If you see a picture in the data below, omit it and copy the rest exactly.

----- EXTRACTED RECORDS

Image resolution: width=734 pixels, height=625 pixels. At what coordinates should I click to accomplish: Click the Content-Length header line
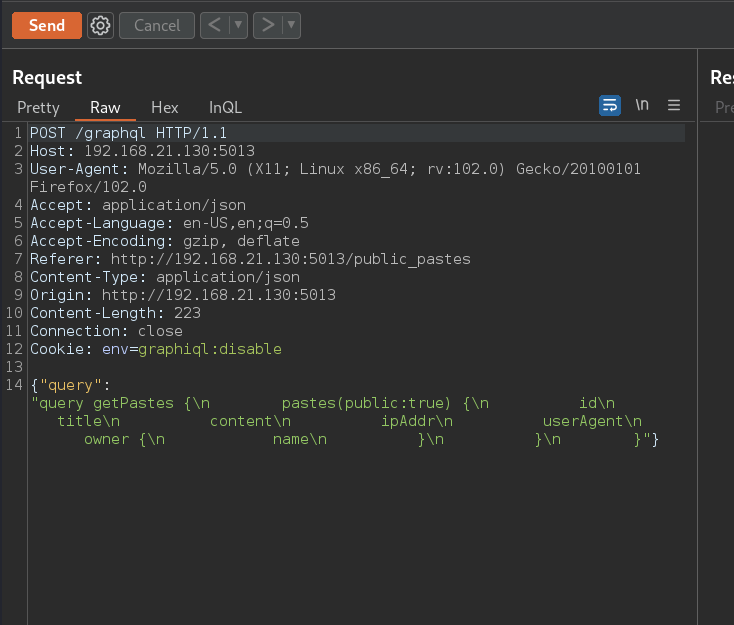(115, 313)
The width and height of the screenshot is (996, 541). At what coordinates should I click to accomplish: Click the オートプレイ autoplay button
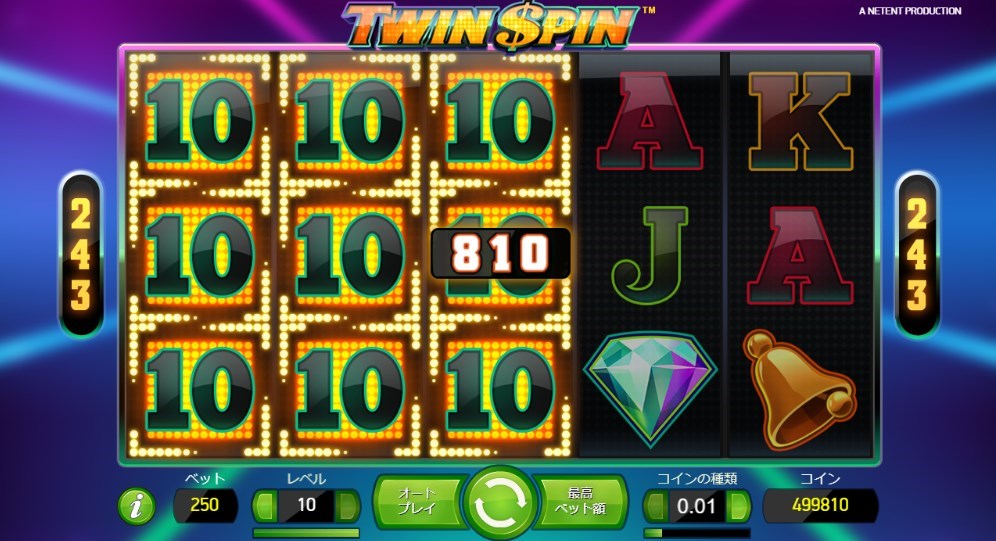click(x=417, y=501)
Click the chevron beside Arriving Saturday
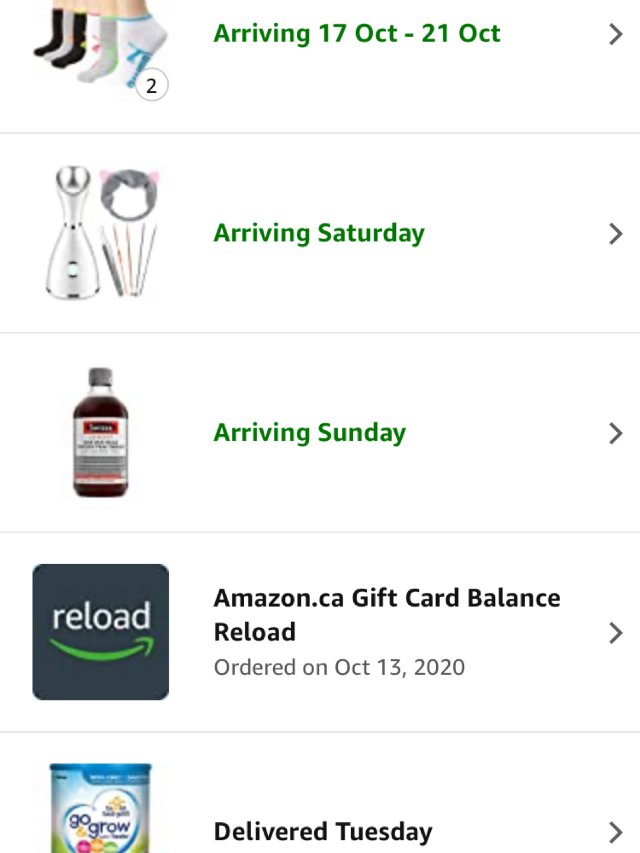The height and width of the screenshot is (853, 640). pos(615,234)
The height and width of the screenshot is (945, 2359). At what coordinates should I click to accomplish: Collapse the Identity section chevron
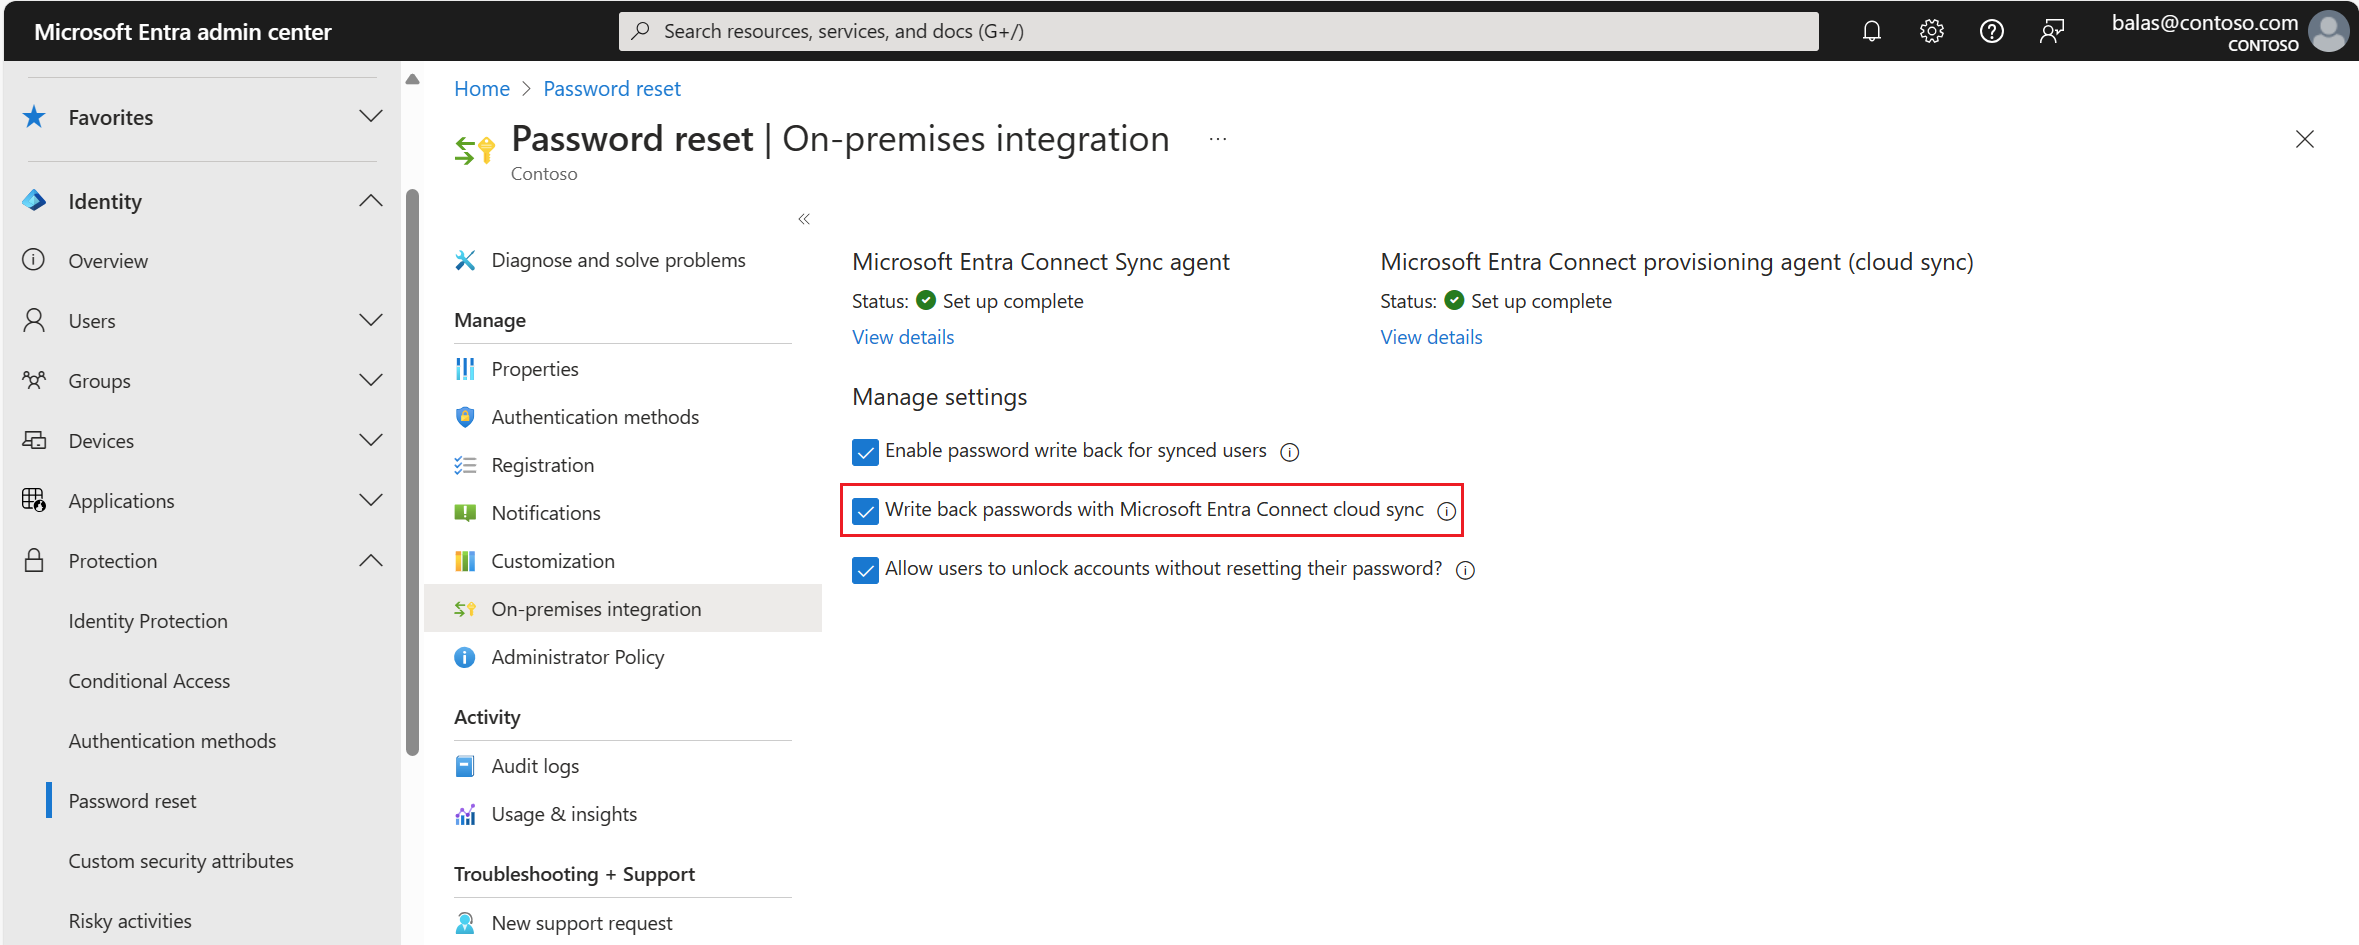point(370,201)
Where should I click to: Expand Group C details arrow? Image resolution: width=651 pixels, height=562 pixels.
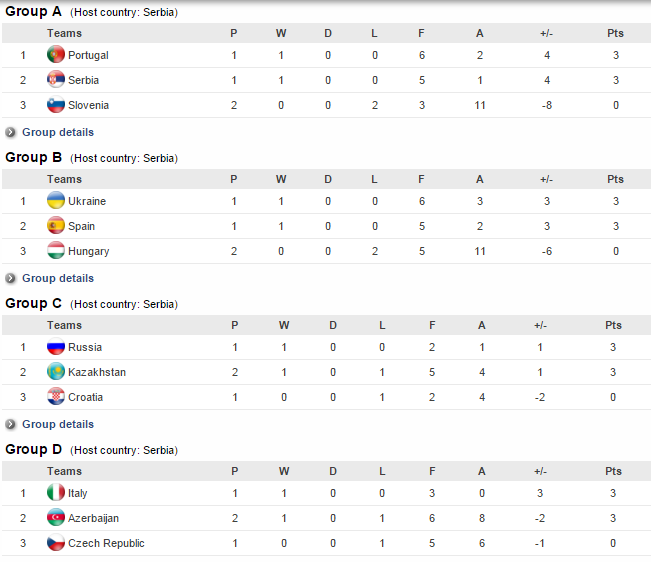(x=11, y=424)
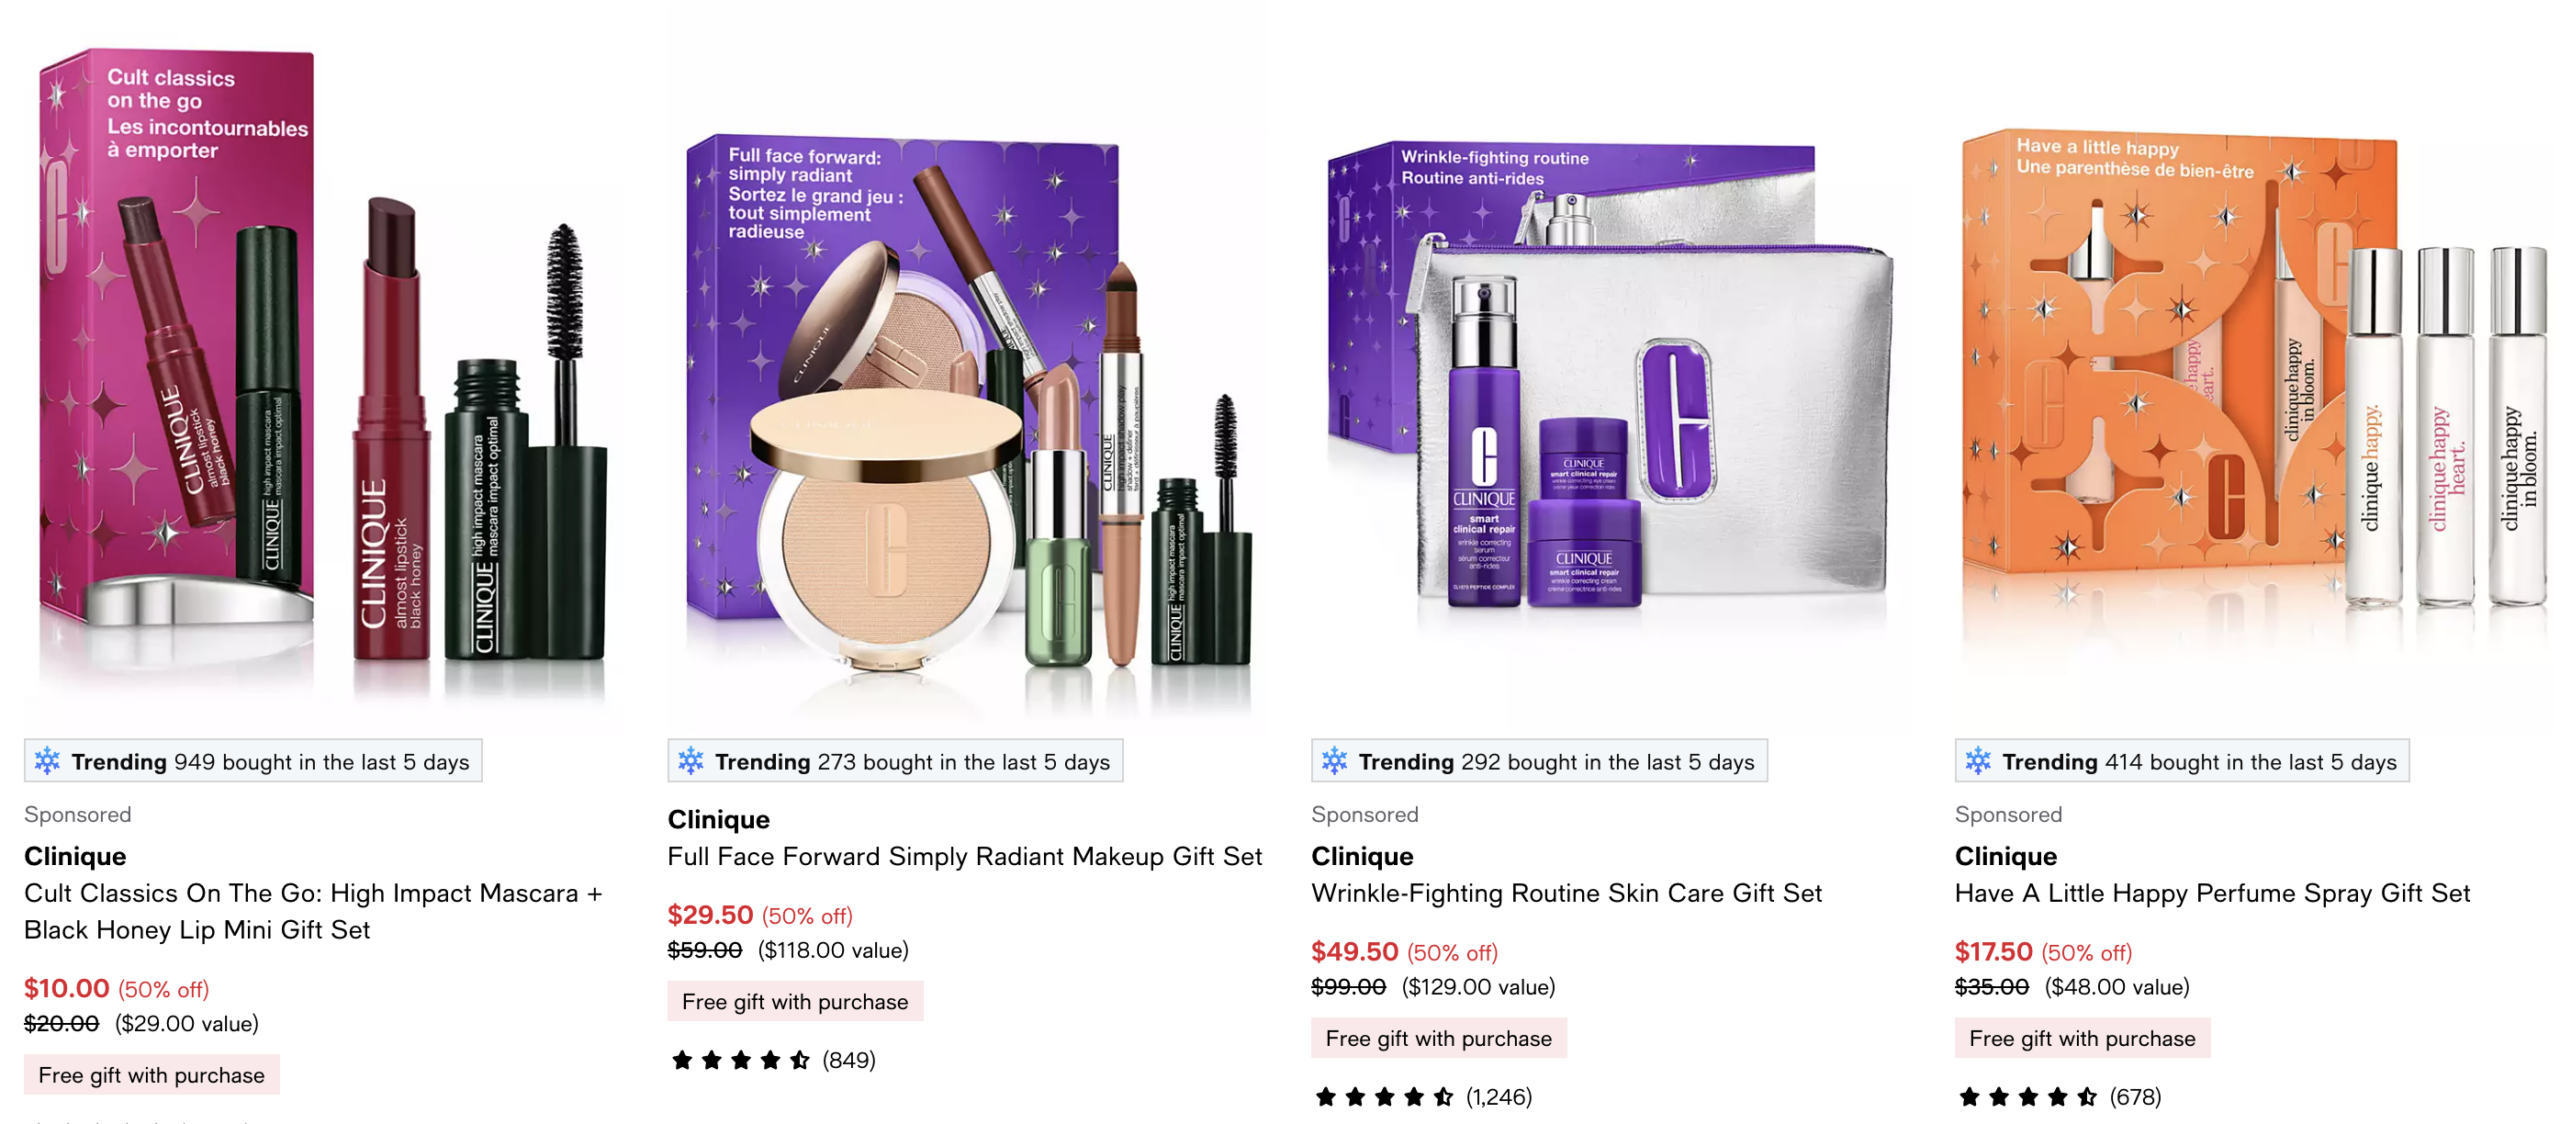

----------

RESPONSE TO THE EXERCISE >>
Image resolution: width=734 pixels, height=625 pixels. At what coordinates should I click to accomplish: Click the Content-Length header line
(115, 313)
The width and height of the screenshot is (996, 541). At what coordinates should I click to accomplish: Click the オートプレイ autoplay button
click(x=417, y=501)
Click the chevron beside Arriving Saturday
The height and width of the screenshot is (853, 640). pos(615,234)
The height and width of the screenshot is (945, 2359). At what coordinates should I click to accomplish: Collapse the Identity section chevron
point(370,201)
Where should I click to: Expand Group C details arrow? Image resolution: width=651 pixels, height=562 pixels.
(x=11, y=424)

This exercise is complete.